[Word and element location records]
================================

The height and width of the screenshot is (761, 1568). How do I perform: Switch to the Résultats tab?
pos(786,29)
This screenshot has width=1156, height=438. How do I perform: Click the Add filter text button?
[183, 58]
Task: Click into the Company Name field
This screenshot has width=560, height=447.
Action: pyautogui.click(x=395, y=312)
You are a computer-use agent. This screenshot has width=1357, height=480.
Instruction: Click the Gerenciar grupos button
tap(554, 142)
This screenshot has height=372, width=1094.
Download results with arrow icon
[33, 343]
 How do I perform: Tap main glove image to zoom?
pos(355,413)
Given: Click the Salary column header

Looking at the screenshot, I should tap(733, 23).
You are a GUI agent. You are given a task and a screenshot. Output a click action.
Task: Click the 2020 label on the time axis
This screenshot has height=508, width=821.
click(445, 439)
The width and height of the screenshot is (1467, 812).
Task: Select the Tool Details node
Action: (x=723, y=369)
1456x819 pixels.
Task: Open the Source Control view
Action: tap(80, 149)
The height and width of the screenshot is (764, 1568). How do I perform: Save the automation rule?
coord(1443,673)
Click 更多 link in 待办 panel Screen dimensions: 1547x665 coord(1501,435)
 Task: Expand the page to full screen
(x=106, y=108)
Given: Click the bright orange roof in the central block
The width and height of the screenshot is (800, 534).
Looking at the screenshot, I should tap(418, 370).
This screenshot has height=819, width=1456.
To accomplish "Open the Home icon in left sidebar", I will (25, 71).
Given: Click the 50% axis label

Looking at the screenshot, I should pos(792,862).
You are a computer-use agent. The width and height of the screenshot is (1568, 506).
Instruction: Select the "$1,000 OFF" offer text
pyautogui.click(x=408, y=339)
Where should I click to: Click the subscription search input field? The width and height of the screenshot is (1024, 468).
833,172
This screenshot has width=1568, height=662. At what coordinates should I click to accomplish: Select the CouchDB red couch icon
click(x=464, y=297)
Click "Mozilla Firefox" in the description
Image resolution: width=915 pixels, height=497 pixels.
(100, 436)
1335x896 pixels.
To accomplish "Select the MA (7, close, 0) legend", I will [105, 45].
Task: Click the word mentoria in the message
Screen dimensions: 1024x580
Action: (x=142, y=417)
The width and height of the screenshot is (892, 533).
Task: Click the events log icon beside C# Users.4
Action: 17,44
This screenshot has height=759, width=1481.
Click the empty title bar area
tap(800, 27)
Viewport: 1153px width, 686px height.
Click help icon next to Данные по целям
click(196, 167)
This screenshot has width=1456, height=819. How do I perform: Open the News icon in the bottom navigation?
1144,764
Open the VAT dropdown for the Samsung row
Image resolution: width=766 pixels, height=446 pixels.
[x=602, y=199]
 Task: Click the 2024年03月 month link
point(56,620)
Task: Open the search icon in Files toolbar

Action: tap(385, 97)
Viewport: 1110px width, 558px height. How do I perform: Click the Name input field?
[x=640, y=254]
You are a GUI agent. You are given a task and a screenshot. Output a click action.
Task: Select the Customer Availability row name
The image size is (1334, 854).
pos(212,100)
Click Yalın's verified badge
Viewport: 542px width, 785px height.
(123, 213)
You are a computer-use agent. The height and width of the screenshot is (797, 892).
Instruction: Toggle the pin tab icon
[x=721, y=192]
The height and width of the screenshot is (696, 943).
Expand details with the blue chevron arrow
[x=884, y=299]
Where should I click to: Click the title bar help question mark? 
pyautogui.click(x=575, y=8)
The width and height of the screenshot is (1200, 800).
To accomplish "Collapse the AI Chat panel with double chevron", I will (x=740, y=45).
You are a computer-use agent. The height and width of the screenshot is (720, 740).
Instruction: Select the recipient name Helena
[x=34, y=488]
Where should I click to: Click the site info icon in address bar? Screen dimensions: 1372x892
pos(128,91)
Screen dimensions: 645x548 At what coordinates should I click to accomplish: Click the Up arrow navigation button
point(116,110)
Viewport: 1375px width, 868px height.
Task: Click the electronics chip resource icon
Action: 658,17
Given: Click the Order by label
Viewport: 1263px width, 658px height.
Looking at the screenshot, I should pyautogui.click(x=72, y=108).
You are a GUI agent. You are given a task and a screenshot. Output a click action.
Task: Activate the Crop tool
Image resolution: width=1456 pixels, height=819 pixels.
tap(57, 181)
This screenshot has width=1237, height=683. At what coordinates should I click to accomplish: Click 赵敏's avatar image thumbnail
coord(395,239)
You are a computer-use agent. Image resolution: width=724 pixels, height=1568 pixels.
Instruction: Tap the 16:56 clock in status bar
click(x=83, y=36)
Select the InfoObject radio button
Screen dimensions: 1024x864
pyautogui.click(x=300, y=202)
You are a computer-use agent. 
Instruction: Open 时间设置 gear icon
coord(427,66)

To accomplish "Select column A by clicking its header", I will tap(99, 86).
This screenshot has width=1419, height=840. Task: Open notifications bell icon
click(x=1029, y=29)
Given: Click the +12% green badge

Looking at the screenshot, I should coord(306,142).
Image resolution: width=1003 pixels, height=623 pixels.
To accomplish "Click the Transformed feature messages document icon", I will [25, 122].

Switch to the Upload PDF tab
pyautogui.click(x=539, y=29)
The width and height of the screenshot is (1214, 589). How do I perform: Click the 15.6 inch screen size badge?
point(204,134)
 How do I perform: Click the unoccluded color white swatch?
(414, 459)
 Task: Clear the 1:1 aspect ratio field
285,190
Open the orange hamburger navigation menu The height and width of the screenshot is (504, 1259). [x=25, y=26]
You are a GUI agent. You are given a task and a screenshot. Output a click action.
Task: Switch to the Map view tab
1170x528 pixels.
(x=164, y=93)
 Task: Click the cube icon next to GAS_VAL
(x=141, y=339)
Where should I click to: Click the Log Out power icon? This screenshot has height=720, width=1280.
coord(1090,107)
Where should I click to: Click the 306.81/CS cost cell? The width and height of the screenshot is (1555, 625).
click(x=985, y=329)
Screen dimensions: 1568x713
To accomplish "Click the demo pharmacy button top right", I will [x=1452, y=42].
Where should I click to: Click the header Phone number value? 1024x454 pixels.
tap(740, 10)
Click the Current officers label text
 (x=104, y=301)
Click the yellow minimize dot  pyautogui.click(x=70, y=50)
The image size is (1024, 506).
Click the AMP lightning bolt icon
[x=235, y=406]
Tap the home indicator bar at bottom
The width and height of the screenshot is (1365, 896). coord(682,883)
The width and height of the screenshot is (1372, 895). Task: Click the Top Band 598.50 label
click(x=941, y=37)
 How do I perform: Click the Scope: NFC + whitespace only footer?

================================

Reproduce the lines word for word, beginning with the line that contains "How do I perform: Tap" and continuing through the line that contains "tap(800, 27)".

 How do I perform: Tap main glove image to zoom?
pos(355,413)
Given: Click the Salary column header

Looking at the screenshot, I should tap(733, 23).
You are a GUI agent. You are given a task and a screenshot. Output a click action.
Task: Click the 2020 label on the time axis
This screenshot has height=508, width=821.
click(445, 439)
The width and height of the screenshot is (1467, 812).
Task: Select the Tool Details node
Action: (x=723, y=369)
1456x819 pixels.
Task: Open the Source Control view
Action: tap(80, 149)
The height and width of the screenshot is (764, 1568). How do I perform: Save the automation rule?
coord(1443,673)
Click 更多 link in 待办 panel Screen dimensions: 1547x665 coord(1501,435)
 Task: Expand the page to full screen
(x=106, y=108)
Given: Click the bright orange roof in the central block
The width and height of the screenshot is (800, 534).
Looking at the screenshot, I should tap(418, 370).
This screenshot has height=819, width=1456.
To accomplish "Open the Home icon in left sidebar", I will (25, 71).
Given: Click the 50% axis label

Looking at the screenshot, I should pos(792,862).
You are a computer-use agent. The width and height of the screenshot is (1568, 506).
Instruction: Select the "$1,000 OFF" offer text
pyautogui.click(x=408, y=339)
Where should I click to: Click the subscription search input field? The width and height of the screenshot is (1024, 468).
833,172
This screenshot has width=1568, height=662. At what coordinates should I click to accomplish: Select the CouchDB red couch icon
click(x=464, y=297)
Click "Mozilla Firefox" in the description
Image resolution: width=915 pixels, height=497 pixels.
(100, 436)
1335x896 pixels.
To accomplish "Select the MA (7, close, 0) legend", I will [105, 45].
Task: Click the word mentoria in the message
Screen dimensions: 1024x580
Action: (x=142, y=417)
The width and height of the screenshot is (892, 533).
Task: Click the events log icon beside C# Users.4
Action: 17,44
This screenshot has height=759, width=1481.
Click the empty title bar area
tap(800, 27)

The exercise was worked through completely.